Pradella tinha sido contratado como temporário para trabalhar na arrumação de caixas na gráfica. A contratação foi feita pelo instituto Cetro, que faz parte do Consórcio Nacional de Avaliação e Seleção (Connasel), responsável pelo processo de produção e de distribuição do exame. Segundo a advogada, a profissão de Pradella é de corretor de imóveis, mas ele havia sido contratado por apenas uma semana para fazer a conferência e lacrar caixas na gráfica.
Pradella deixou a sede da Polícia Federal, na Zona Oeste de São Paulo, às 17h35 desta segunda, após prestar depoimento. Pradella foi indiciado por extorsão, artigo 155 e 325.
Além dele, também prestaram depoimento um rapaz apontado por ele como o responsável pelo furto e outro rapaz, que também que estaria envolvido na retirada da prova. Os três foram indiciados pela PF nesta segunda. "Um dos três admitiram e não foi o Felipe, mas não posso falar pelos demais", afirmou Claudete.
No total, cinco pessoas foram indiciadas. No sábado (3), já haviam sido indiciados por suspeita de participação no vazamento o publicitário e dono de uma pizzaria Luciano Rodrigues e o DJ Gregory Camillo Craid.
A defensora de Pradella afirmou ainda que a Polícia Federal já começou a analisar as imagens do circuito interno de TV da gráfica. "As imagens não mostram quem furtou a prova. Pelas imagens, você vê que todo mundo tinha acesso às provas."
O advogado Luiz Vicente Bezinelli, que defende o dono da pizzaria, esteve na sede da Polícia Federal na tarde desta segunda para ver o inquérito e decidir como vai proceder na defesa de seu cliente.
O advogado disse que deve entrar com habeas corpus na quarta-feira (7) - quando o inquérito pode estar concluído - para retirar as acusações contra seu cliente. Segundo ele, o dono da pizzaria não cometeu crime e o erro dele foi procurar a imprensa em vez de informar a polícia. “Ele pensou no furo jornalístico. Ele é publicitário, já trabalhou no ‘O Estado de S.Paulo’”.

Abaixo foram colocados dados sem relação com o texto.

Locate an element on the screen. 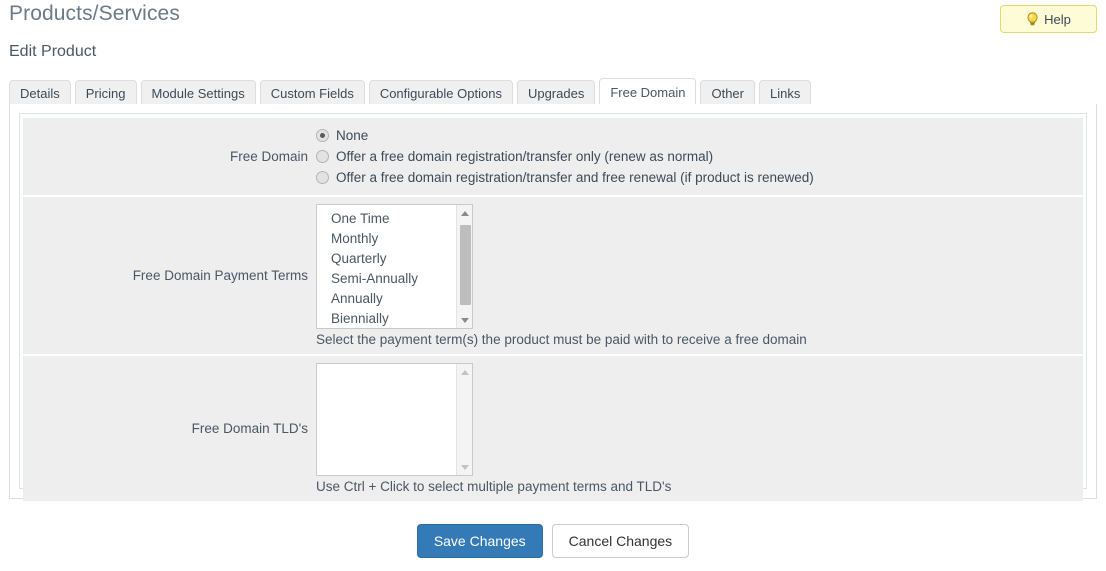  radio-label-none: None is located at coordinates (352, 136). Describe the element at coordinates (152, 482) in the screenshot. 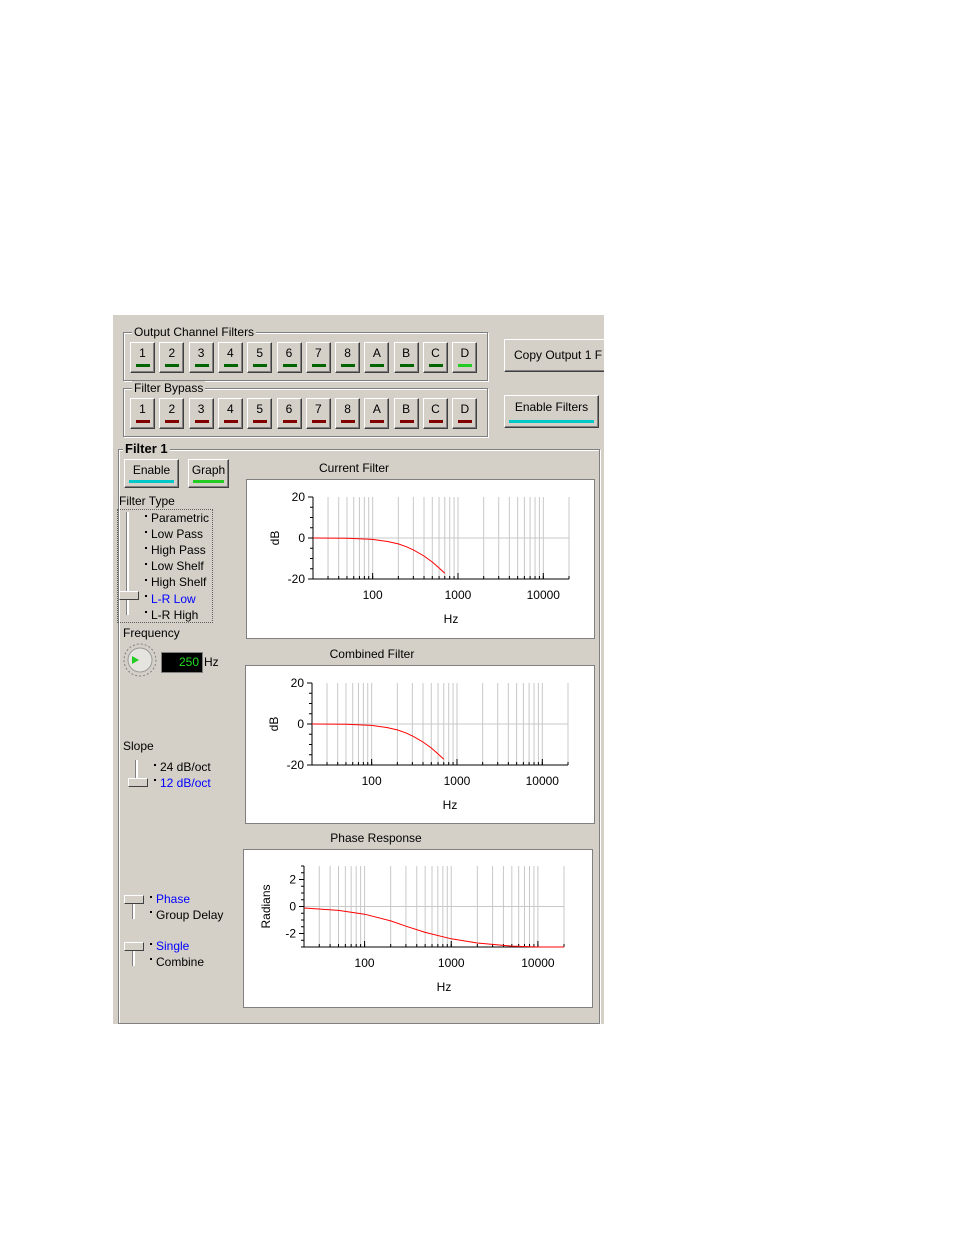

I see `enable-indicator` at that location.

O dono da pizzaria já trabalhou no departamento comercial de “O Estado de S.Paulo” e telefonou para a redação do jornal e também da “Folha de S. Paulo” para contar a denúncia para os jornalistas.

O defensor afirmou que seu cliente viu apenas que era um papel azul e que tinha um símbolo do governo federal, mas não chegou a olhar com atenção a prova.

Bezinelli disse que, em um primeiro momento, Rodrigues não sabia que os rapazes tinham interesse em vender a prova e pensava que se tratava apenas de uma denúncia. Mas depois, quando conversava com uma jornalista ao telefone, viu os dois discutindo, falando que podiam ganhar um dinheiro com o fato. O advogado disse que Rodrigues alertou aos rapazes que a imprensa não pagaria por aquilo e que ia querer denunciar.